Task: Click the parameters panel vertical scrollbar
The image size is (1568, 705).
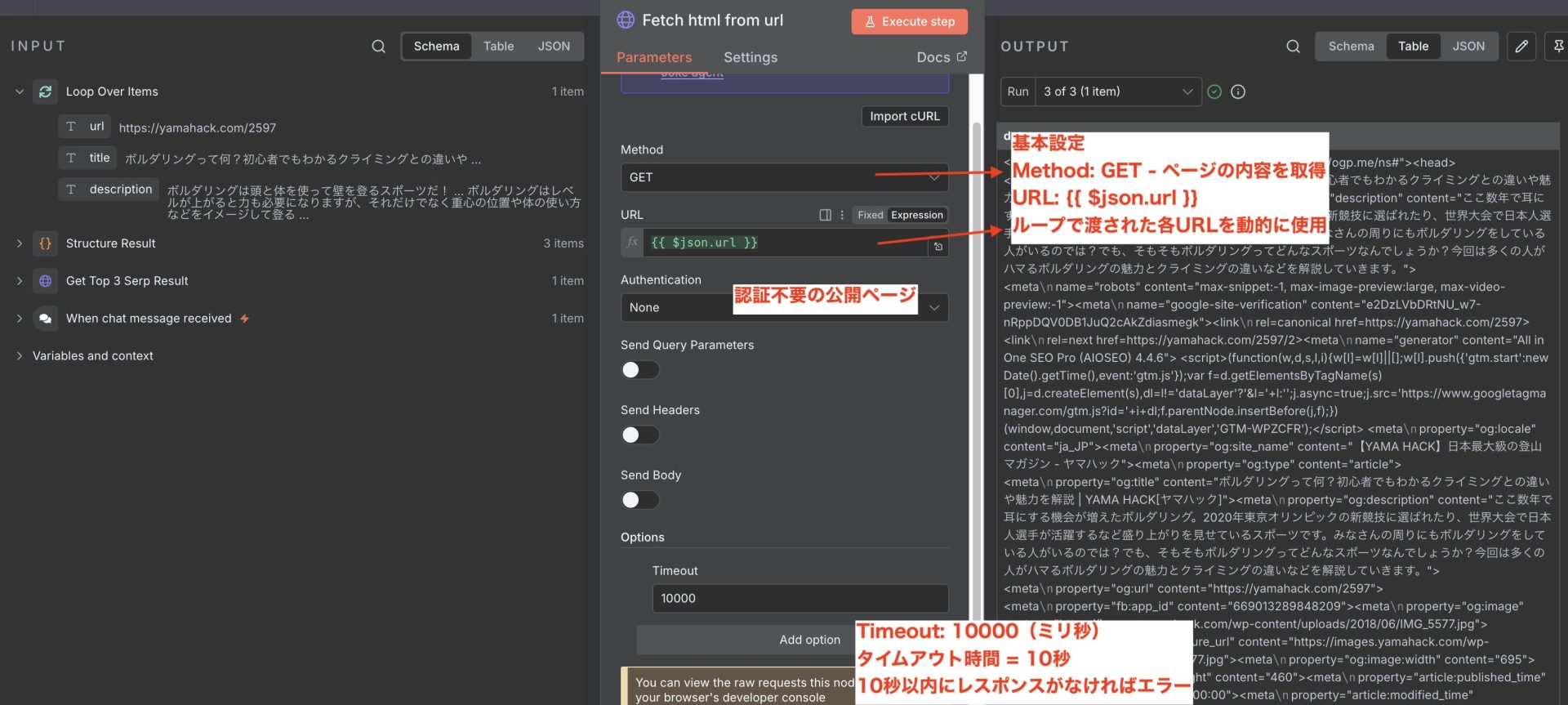Action: (x=976, y=327)
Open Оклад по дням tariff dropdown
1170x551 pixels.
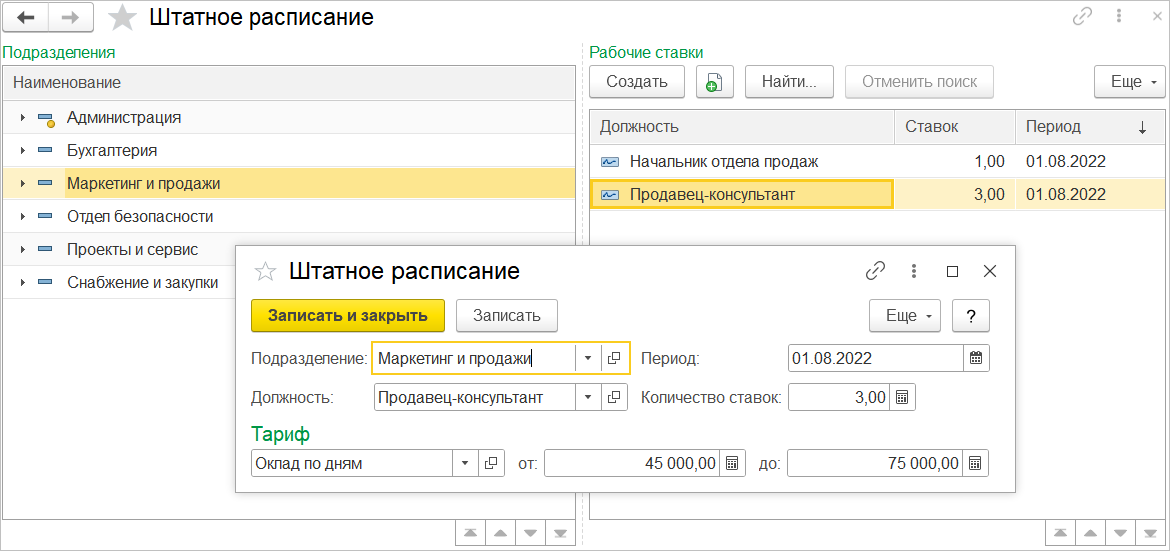click(465, 463)
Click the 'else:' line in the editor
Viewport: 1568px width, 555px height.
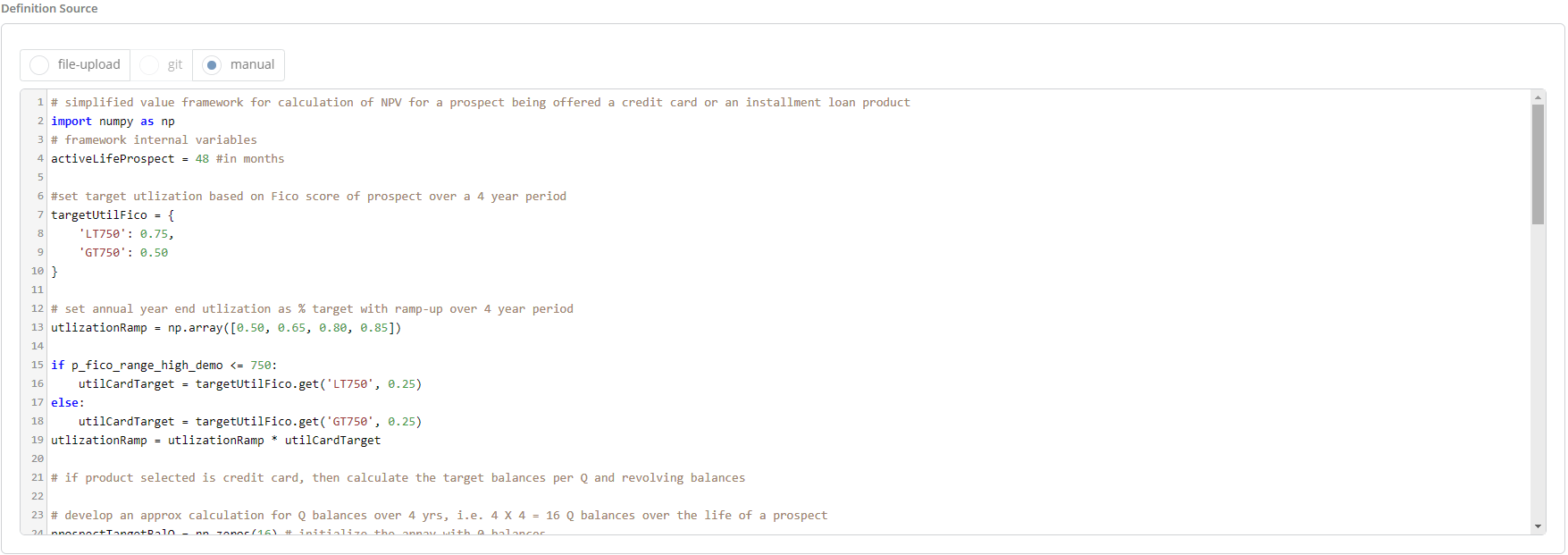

### WHAT YOU HAVE TO DO
Would you please copy the material exactly, leaving all the pictures out?

### TASK ANSWER
Task: Click the parameters panel vertical scrollbar
The image size is (1568, 705).
Action: (x=976, y=327)
Open Оклад по дням tariff dropdown
1170x551 pixels.
click(465, 463)
Click the 'else:' line in the editor
Viewport: 1568px width, 555px height.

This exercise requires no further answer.